WHAT TO PRODUCE -> Across the listing below, count the lines that mention the string "computer". Reply with the figure only.

═════ RECORDS PROVIDED

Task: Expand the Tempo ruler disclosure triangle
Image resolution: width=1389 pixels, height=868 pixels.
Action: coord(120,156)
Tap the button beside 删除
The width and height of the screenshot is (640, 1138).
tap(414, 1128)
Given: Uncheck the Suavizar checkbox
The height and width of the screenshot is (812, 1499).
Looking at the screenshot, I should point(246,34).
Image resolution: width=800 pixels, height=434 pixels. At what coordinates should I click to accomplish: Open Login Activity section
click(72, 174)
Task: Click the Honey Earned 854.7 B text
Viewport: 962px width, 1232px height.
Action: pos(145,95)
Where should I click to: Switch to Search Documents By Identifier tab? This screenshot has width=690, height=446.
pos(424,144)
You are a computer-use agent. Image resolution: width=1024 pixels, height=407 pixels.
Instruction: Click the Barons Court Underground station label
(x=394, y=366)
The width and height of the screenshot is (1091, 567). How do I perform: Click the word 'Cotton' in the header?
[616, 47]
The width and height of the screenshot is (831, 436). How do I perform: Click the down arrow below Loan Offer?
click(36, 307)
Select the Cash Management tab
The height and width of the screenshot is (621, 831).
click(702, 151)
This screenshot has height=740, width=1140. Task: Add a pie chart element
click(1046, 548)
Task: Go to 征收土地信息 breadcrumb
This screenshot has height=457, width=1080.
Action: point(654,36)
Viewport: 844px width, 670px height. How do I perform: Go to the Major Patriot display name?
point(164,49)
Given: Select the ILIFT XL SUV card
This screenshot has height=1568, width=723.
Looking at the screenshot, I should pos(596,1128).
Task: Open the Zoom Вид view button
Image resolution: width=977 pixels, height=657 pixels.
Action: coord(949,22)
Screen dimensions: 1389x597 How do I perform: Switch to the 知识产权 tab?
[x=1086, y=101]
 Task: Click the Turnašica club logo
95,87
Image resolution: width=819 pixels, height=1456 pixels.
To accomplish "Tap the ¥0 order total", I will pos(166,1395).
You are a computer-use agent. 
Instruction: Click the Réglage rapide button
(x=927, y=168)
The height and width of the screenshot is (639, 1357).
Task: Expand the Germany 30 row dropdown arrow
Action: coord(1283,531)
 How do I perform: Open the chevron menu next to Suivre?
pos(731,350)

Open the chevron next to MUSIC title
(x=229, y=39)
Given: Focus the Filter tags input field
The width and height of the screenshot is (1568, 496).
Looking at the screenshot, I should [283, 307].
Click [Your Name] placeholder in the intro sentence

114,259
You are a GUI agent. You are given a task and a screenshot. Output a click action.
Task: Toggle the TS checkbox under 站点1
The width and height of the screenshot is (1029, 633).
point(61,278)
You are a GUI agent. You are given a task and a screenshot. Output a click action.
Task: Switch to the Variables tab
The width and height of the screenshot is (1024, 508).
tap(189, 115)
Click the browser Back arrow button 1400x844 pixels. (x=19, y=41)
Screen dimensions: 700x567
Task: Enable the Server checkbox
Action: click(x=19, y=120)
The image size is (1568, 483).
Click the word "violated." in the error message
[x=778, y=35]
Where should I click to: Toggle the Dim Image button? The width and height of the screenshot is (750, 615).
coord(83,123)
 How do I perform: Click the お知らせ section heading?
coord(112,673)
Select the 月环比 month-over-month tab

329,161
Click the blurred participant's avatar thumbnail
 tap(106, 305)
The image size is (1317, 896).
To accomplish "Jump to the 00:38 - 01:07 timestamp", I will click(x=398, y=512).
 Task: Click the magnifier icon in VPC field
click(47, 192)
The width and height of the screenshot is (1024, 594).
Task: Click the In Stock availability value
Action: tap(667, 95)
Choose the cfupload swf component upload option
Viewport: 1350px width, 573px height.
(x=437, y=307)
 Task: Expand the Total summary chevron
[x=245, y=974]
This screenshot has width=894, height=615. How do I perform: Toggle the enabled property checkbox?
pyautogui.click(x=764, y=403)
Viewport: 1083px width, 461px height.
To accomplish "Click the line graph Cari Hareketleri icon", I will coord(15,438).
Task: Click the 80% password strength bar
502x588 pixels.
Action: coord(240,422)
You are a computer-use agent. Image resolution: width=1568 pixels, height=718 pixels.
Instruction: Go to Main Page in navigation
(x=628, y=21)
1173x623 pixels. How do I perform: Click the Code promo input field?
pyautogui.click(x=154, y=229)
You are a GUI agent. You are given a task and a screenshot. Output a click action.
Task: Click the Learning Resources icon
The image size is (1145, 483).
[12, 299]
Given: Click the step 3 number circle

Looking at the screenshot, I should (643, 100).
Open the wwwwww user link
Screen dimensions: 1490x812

══════════

RESPONSE AREA -> 3